Exercise description:
Pictures must be left out. Retype exactly the lines from the one containing "You are a GUI" through the last line of the records below.
### Records for the exercise
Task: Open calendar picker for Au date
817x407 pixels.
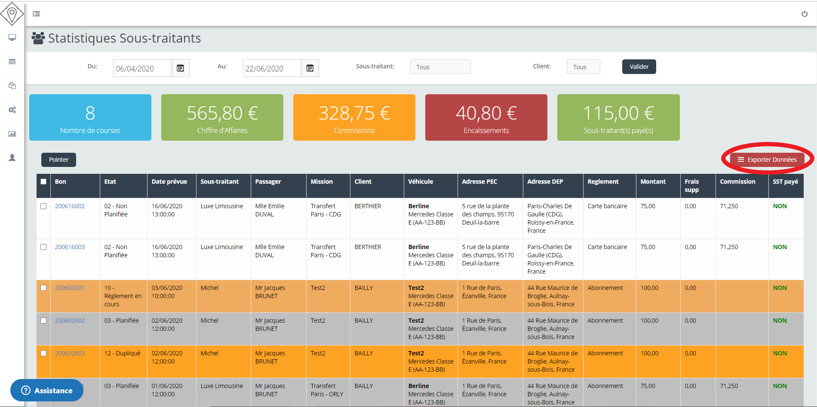Action: click(x=310, y=68)
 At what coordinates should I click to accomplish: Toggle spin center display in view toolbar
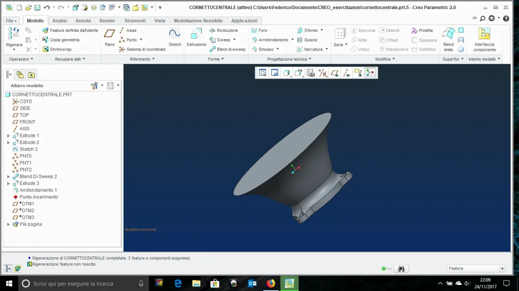click(x=370, y=73)
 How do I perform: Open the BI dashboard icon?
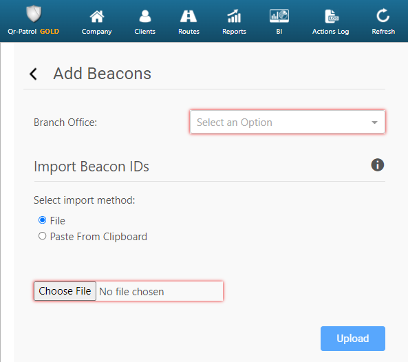click(x=279, y=16)
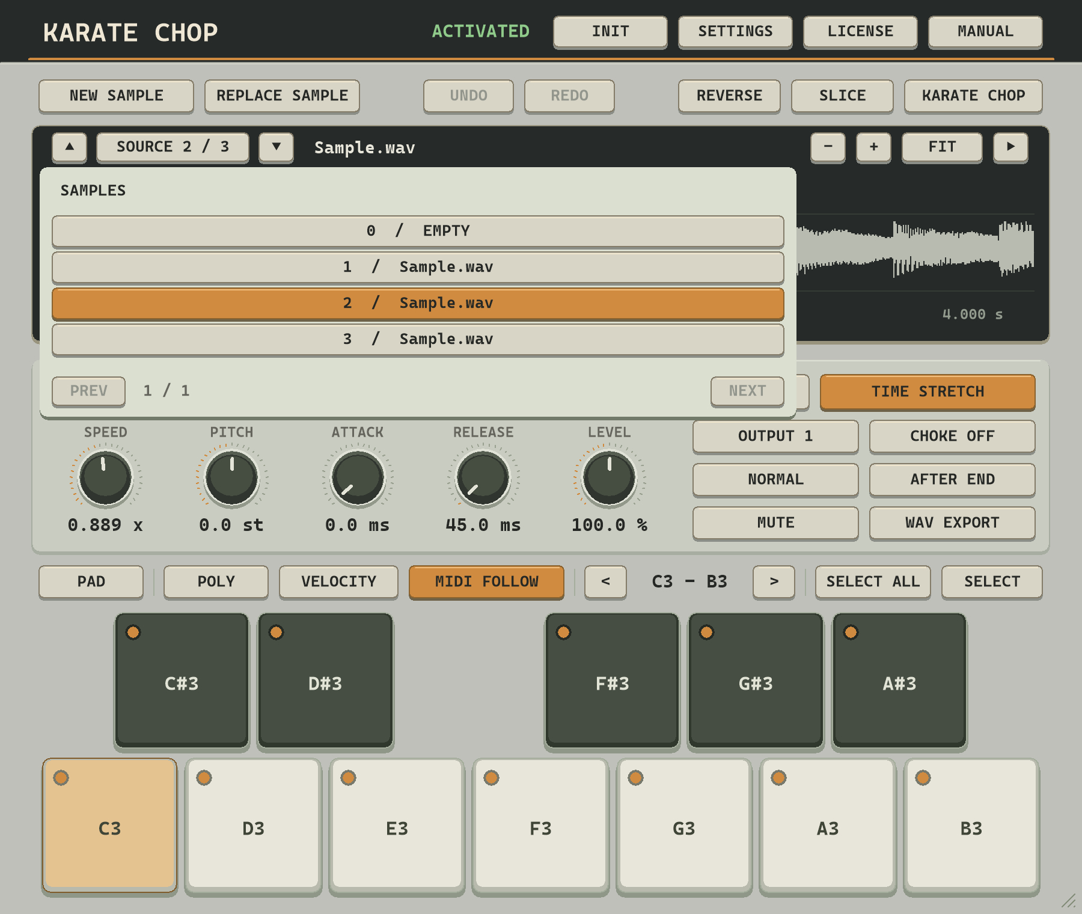The width and height of the screenshot is (1082, 914).
Task: Open the OUTPUT 1 selector
Action: click(775, 436)
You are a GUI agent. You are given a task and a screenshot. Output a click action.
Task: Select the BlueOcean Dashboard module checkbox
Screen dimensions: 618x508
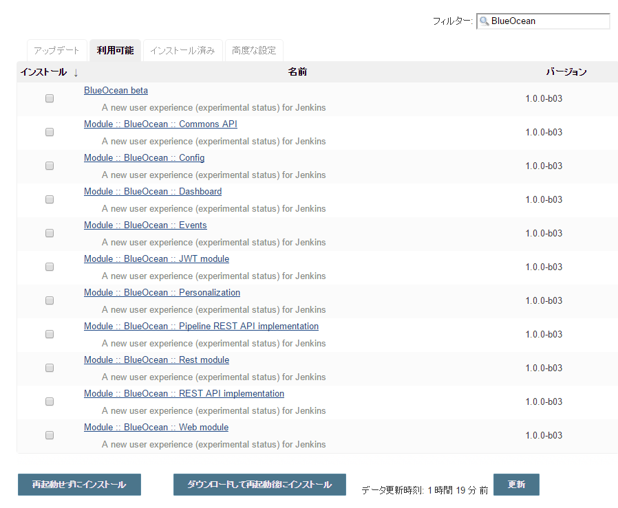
######
Answer to this problem:
You are a GUI agent. You are given a task and a screenshot. Output a click action.
Task: Select the BlueOcean Dashboard module checkbox
Screen dimensions: 618x508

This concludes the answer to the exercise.